乙型脑炎病毒(Japanese encephalitis virus,JEV)感染引起血脑屏障损伤与干扰素诱导蛋白-10(Interferon gamma-induced protein-10,IP-10)表达上调及下游肿瘤坏死因子-α(Tumor necrosis factor-α,TNF-α)释放增加有关,但IP-10及TNF-α在JEV感染引起神经元损伤中的作用并不清楚。为了研究JEV感染的神经元中IP-10与TNF-α的相关性及生物学意义,本研究以SH-SY5Y细胞为实验对象,建立JEV感染的细胞模型,转染阴性对照(Negative control,NC)siRNA或IP-10 siRNA,给予溶剂或重组人TNF-α干预。干预后,检测细胞中IP-10、p-JNK的表达水平,培养基中TNF-α的含量,细胞存活率及凋亡率,JEV的滴度及拷贝数。结果显示,JEV组细胞中IP-10的表达水平及培养基中TNF-α的含量均高于对照组(P<0.05)且IP-10的表达水平与培养基中TNF-α的含量具有正相关关系;敲低IP-10后,si-IP-10+JEV组细胞中IP-10、p-JNK的表达水平、培养基中TNF-α的含量、细胞凋亡率均低于siNC+JEV组,细胞存活率高于si-NC+JEV组(P<0.05),JEV的滴度及拷贝数与si-NC+JEV组比较无差异(P>0.05);加用重组人TNF-α后,TNF-α+si-IP-10+JEV组的细胞存活率低于溶剂+si-IP-10+JEV组,p-JNK的表达水平及细胞凋亡率高于溶剂+si-IP-10+JEV组(P<0.05)。以上结果表明,JEV感染神经元的损伤与IP-10表达上调及下游TNF-α释放增加有关;高表达的IP-10能够增加TNF-α释放并激活JNK,进而引起细胞凋亡、加重细胞损伤。本研究初步探究了JEV感染引起神经元损伤的分子机制,发现IP-10通过增加TNF-α释放、激活JNK的方式在JEV感染神经元的过程中促进细胞凋亡、加重细胞损伤,这也为今后深入认识流行性乙型脑炎的发病机制提供了实验依据。

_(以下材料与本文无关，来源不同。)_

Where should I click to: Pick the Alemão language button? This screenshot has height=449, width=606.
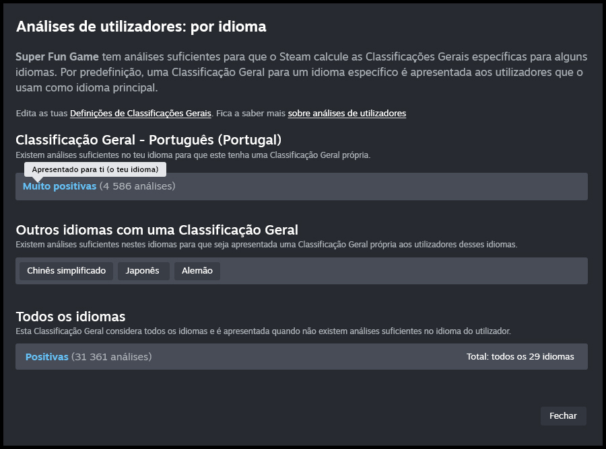(197, 271)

Japanese encephalitis virus(JEV)infection-induced injury to the blood–brain barrier is associated with upregulation of interferon gamma-induced protein(IP)-10 expression and increased downstream release of tumor necrosis factor(TNF)-α.However,the role of IP-10 and TNF-αin injury to JEV-infected neurons is not clear.To study the correlation and biological significance of IP-10 and TNF-αin JEV-infected neurons,SH-SY5Y cells were used as experimental objects,and we established a model of JEV infection.Then,negative control(NC)small interfering(si)RNA or IP-10 siRNA was transfected into SH-SY5Y cells,and solvent or recombinant human TNF-αwas given.After intervention,expression of IP-10 and phosphorylated c-Jun N-terminal kinase(p-JNK)in cells,the content of TNF-αin the medium,cell-survival rate,apoptosis rate,JEV titer,and copy number were measured.Expression of IP-10 and TNF-αcontent in the medium of the JEV group were higher than those of the control group(P<0.05)and there was a positive correlation between IP-10expression and TNF-αexpression.After knockdown of IP-10 expression,we found that expression of IP-10 and p-JNK,the TNF-αcontent in the medium,and apoptosis rate in the si-IP-10+JEV group were lower than those in the si-NC+JEV group,the survival rate was higher that than that in the si-NC+JEV group(P<0.05),and there was no difference in JEV titer or copy number between the si-NC+JEV group and si-IP-10+JEV group(P>0.05).After addition of recombinant human TNF-α,the survival rate in the TNF-α+si-IP-10+JEV group was lower than that of the solvent+si-IP-10+JEV group,and p-JNK expression and apoptosis rate were higher than those in the solvent+si-IP-10+JEV group(P<0.05).These results suggest that the injury to JEV-infected neurons is related to the upregulation of IP-10 expression and increased release of TNF-α.High expression of IP-10 can increase TNF-αexpression,which then activates JNK,induces apoptosis,and aggravates cell damage.We preliminarily explored the molecular mechanism of neuron damage caused by JEV infection,and found that IP-10 has a role in promoting apoptosis and aggravating cell damage in JEV-infected neurons by increasing TNF-αrelease and activating JNK.These results also provide an experimental basis for further understanding of the pathogenesis of Japanese encephalitis.